Experts have more knowledge than novices. The explanation for superior pattern perception presented in this article is dated, but a couple of interesting points are made. First, referring to chess, "This large set of perceptual patterns serves as an index, or access route, not only to the expert’s factual knowledge but also to his or her information about actions and strategies" (p. 1336). LTM is a set of production rules in which the patterns are the IF portion of the statement. The THEN portion of the statement specifies some action to perform. That is, "Whenever the stimulus to which a person is attending satisfies the conditions of one of his productions (that is, contains a recognizable pattern), the action is immediately evoked (and possibly executed)" (p. 1337). Hence, as Anderson (1995) notes, "masters effectively ‘see’ possibilities for moves; they do not have to think them out" (p. 294).


Research on expertise has revealed a number of differences in the way experts and novices go about problem solving. Not surprisingly, experts solve problems faster than novices. What accounts for this speed difference? In physics, experts use a forward reasoning strategy, whereas novices use a backward strategy. That is, novices start from the unknown and work to the givens, whereas experts work from the givens to the unknowns. Consider the following example from Anderson (1995): "A block is sliding down an inclined plane of length l where x is the angle between the plane and the horizontal. The coefficient of friction is y. The subject’s task is to find the velocity of the block when it reaches the bottom of the plane" (p. 285).


The experts takes the givens and generates the solution. That is, he takes the givens and computes the quantities that are necessary for generating the solution (e.g., acceleration). The production rule might be as follows: "If you know the values of all the independent variables in any equation (condition), try to solve for the dependent variable (action)" (p. 1339). Basically, the idea is that the expert has a production rule for generating a quantity when certain other quantities are given. An example is:


IF the quantities v, v, and t are known,

THEN the acceleration a can be calculated.

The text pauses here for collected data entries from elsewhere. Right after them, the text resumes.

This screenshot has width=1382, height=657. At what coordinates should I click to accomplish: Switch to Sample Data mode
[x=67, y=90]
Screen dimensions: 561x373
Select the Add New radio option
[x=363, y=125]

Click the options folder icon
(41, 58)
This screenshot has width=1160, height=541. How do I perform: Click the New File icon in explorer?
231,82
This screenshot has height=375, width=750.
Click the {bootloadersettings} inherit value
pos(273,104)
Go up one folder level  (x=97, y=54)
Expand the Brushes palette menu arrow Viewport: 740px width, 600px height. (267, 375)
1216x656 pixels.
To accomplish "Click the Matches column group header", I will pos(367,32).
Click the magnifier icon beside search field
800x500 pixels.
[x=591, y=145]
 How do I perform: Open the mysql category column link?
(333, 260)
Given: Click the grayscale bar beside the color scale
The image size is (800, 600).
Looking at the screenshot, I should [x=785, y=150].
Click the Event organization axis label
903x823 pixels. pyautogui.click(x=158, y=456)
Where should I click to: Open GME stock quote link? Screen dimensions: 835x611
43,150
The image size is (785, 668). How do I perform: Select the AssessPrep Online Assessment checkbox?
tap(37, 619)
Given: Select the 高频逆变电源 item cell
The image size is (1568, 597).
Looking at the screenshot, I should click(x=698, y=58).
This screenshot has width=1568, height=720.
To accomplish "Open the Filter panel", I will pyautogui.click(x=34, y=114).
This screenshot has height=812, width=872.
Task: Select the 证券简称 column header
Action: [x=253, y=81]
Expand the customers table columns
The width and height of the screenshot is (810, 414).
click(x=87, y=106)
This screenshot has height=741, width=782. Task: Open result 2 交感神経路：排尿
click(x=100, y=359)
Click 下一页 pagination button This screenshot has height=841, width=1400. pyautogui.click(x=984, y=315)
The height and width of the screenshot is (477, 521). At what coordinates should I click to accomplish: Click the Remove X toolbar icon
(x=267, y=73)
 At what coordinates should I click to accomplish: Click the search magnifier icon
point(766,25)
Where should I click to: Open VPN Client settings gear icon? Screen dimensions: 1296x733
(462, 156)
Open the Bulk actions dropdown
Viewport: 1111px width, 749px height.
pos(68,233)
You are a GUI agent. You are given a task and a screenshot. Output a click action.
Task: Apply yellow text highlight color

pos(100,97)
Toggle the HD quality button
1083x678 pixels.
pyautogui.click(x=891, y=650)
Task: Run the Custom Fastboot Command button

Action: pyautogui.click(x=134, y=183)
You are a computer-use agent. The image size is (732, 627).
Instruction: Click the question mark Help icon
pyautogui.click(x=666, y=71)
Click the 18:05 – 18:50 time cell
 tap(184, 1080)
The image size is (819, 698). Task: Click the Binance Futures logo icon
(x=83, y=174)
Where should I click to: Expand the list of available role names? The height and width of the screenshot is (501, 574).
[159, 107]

The equation is instantiated in the production rule, and the result is obtained when the production rule executes. Consistent with this idea, when solving physics problems, experts mention the quantity that they are substituting into an equation (e.g., a), but not the equation used to generate that quantity. The novice, by contrast, starts with the unknown (v) and comes up with an equation that might be used to solve for v. Then, he or she computes the quantities necessary to generate v. The novice has declarative knowledge of the equation, but it is not yet instantiated in a production rule.


Summary, Comments, and Questions


Knowledge is an "essential prerequisite to expert skill" (p. 1342). This is obvious, but, as Larkin et al. point out, "The expert is not merely an unindexed compendium of facts . . . " (p. 1342). Familiar patterns guide the expert to relevant knowledge about appropriate actions and strategies. I have expanded this notion in terms of Anderson’s production rule system. Patterns are stored as declarative facts. When a familiar pattern is recognized—that is, when a pattern activates its representation in declarative memory—it becomes the activated subset of long-term memory called working memory. If the contents of working memory match the IF portion of a production rule, stored in procedural memory, then that production rule is applied. The product of the production rule, specified in the THEN portion of the statement, then enters working memory—as a thought. This thought can be translated into a physical action—for example, a chess move—but can also serve as the trigger for an additional thought.


As Larkin et al. point out, understanding expert-novice differences does not imply that expertise can be acquired effortlessly because "The extent of the knowledge an expert must be able to call upon is demonstrably large, and everything we know today about human learning processes suggests that, even at their most efficient, those processes must be long exercised" (p. 1342).